### ARBEITSAUFTRÄGE
[A] Gib an, wie viele Menschen laut dem Textauszug beim letzten Tag der Begegnung in das Kloster drängten.
[B] Entscheide für jede der folgenden Aussagen, ob sie mit dem Textauszug übereinstimmt, und belege jede Antwort mit einem wörtlichen Zitat: (i) Die Gästezimmer des Klosters sind regelmäßig ausgebucht. (ii) Benediktinische Klöster sind in sich abgeschlossen. (iii) Der Adventsmarkt des Klosters findet nur selten statt.
[C] Zitiere aus dem Textauszug wörtlich die Stelle zwischen „Täglicher Kontakt mit“ und „Schwestern immer mittendrin.“, beide eingeschlossen.

### TEXTAUSZUG

Dabei sind benediktinische Klöster nicht in sich abgeschlossen. Neben der inneren Einkehr steht die Zuwendung nach außen. Ein Kern der Ordensregel ist die Gastfreundschaft: Alle Gäste sollen wie Christus empfangen werden, schreibt Benedikt. Die Gästezimmer des Klosters sind regelmäßig ausgebucht. Immer mehr suchende Menschen kommen hierher, um für ein paar Tage Rückzug und die Stille zu suchen und sich im Gespräch von einer der darin ausgebildeten Schwestern begleiten zu lassen.

Täglicher Kontakt mit den Kölnern

Gastfreundschaft bedeutet aber auch, den alltäglichen Kontakt mit den Kölnern zu suchen: „Wir sind als Kloster in der Stadt sehr nah am Lebensnerv der Menschen. Die wollen uns begegnen.“ Da sind nicht nur Menschen, die einfach schellen und das Gespräch suchen und hinterher in den Google-Rezensionen von den „netten, unheimlich herzlichen Nonnen“ schwärmen. In Vor-Corona-Zeiten war die Klosterkirche bei Sonntagsgottesdiensten voll, der klösterliche Adventsmarkt ist eine feste Institution und beim letzten Tag der Begegnung drängten 2000 Menschen in das Kloster. Die Schwestern immer mittendrin.

### VORLIEGENDE DATEN

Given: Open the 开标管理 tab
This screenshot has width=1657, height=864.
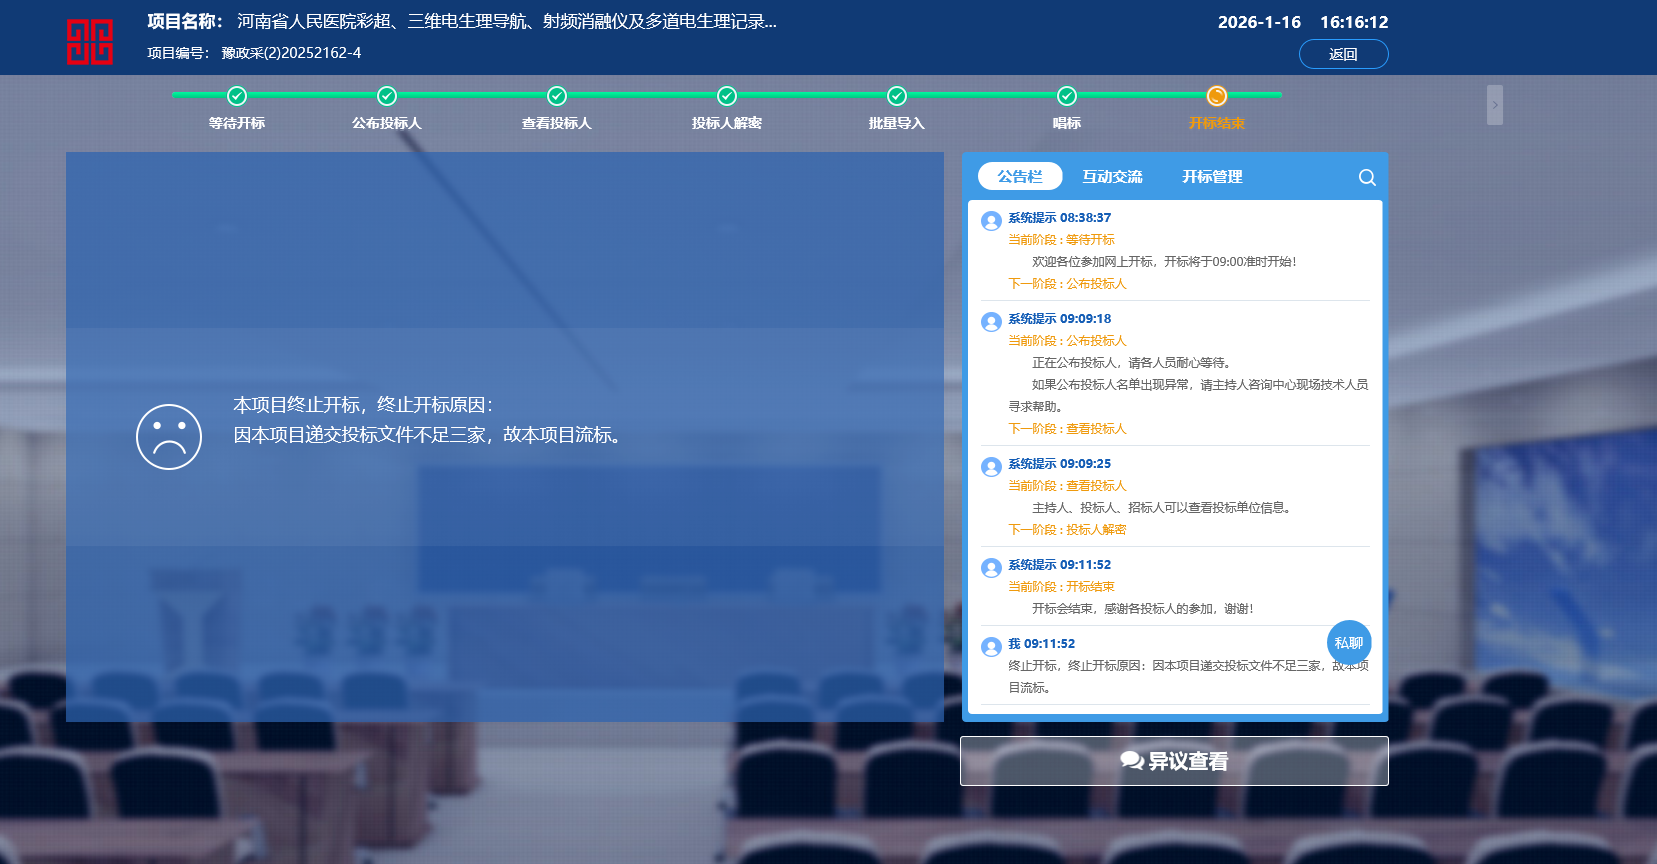Looking at the screenshot, I should click(1212, 177).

### LÖSUNGEN
[A] Beim letzten Tag der Begegnung drängten 2000 Menschen in das Kloster.

[B]
(i) Ja: „Die Gästezimmer des Klosters sind regelmäßig ausgebucht.“
(ii) Nein: „Dabei sind benediktinische Klöster nicht in sich abgeschlossen.“
(iii) Nein: „der klösterliche Adventsmarkt ist eine feste Institution“

[C]
Täglicher Kontakt mit den Kölnern

Gastfreundschaft bedeutet aber auch, den alltäglichen Kontakt mit den Kölnern zu suchen: „Wir sind als Kloster in der Stadt sehr nah am Lebensnerv der Menschen. Die wollen uns begegnen.“ Da sind nicht nur Menschen, die einfach schellen und das Gespräch suchen und hinterher in den Google-Rezensionen von den „netten, unheimlich herzlichen Nonnen“ schwärmen. In Vor-Corona-Zeiten war die Klosterkirche bei Sonntagsgottesdiensten voll, der klösterliche Adventsmarkt ist eine feste Institution und beim letzten Tag der Begegnung drängten 2000 Menschen in das Kloster. Die Schwestern immer mittendrin.